Bouquet of the Week: Greetings From The City of Eternal Spring
As part of our recurring Bouquet of the Week series, Garden Collage continues to present a weekly inspirational bouquet that incorporates intriguing new elements into the traditional practice of flower arranging. This week, GC Staff Writer Nora Rose Mueller styles a bouquet from the city of Cuernavaca, Mexico– an area known for its incredible greenery and garden culture.
Located just an hour’s drive outside Mexico City, Cuernavaca is known as the “City of Eternal Spring.” All year, the temperature lingers somewhere between 65ºF and 85ºF, never climbing too hot or dipping too cold. It rains almost every night for a discrete, very wet period of fifteen minutes. The deluge arrives all at once in a startling, sudden, nearly biblical downpour, and ends with a similarly precipitous, swift conclusion. Then life resumes again, picking up exactly where it left off– only a little more damp.
As a result, everything that grows is perfectly green: bougainvillea creeps over almost every wall, its papery flowers well-fed and full; trees grow tall and wide; no patch of grass is interrupted by brown spots; and even the smallest landings are crowded with lush, verdant plants. Everything grows with ease and there are almost as many nurseries as there are food shops.
To honor the sheer amount of green Cuernavaca has, I decided to source my bouquet mostly from the garden of family I was staying with, avoiding the use of too many grandiose flowers. I bought only two things for the bouquet at the flower market downtown: the vibrant red gladiolus (a flower one encounters at every turn in central Mexico) and the spiny Bells of Ireland. The shiny goat’s head leaves, branches of tiny limes, yellow florettes, and the single stem of heliconia (better known there as “the toucan flower”) were all gathered from the surrounding yard– and they were hardly missed.

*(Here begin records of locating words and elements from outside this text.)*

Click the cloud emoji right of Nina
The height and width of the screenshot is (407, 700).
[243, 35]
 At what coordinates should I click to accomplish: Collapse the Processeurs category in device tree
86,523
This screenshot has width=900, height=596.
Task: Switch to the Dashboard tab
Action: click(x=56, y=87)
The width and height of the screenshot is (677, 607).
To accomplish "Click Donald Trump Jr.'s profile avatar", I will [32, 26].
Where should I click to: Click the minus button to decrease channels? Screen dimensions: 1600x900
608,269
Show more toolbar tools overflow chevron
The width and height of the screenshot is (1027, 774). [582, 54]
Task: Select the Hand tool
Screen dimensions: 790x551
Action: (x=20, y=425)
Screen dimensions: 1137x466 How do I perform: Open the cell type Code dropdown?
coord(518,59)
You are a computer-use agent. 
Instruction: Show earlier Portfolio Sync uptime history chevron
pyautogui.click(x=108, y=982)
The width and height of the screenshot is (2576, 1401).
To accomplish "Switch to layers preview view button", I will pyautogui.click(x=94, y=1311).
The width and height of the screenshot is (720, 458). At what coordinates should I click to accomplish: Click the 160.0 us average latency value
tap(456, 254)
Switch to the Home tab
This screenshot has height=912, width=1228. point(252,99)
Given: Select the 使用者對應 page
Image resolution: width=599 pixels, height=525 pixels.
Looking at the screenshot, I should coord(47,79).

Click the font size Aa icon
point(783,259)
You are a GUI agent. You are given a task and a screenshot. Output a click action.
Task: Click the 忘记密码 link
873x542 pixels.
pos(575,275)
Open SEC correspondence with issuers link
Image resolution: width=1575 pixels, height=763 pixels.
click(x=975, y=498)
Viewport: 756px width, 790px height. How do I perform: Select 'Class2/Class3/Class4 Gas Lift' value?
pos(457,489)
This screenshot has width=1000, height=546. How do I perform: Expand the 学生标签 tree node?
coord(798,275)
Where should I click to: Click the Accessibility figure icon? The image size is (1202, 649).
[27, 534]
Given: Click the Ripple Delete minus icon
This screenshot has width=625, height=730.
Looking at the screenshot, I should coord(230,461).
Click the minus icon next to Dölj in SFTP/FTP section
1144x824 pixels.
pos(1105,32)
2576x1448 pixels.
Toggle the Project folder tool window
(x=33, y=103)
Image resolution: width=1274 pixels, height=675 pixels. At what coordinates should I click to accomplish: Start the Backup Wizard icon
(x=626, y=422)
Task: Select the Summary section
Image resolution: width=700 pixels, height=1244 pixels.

Altogether this bouquet offers a picture of the central Mexico’s flourishing nature, balancing bright, summery colors with fresh greens. The spontaneous shapes of the different plants– the flat, parallel contour of the goat’s head versus the tall, straight silhouette of the gladiolus– likewise evoke the diversity and easy beauty of all that grows in and around Cuernavaca. The city is an endless source of enjoyment for garden lovers, and I hoped my bouquet captured something of the city’s natural spectacle. For a fact, Cuernavaca’s nickname is absolutely no exaggeration.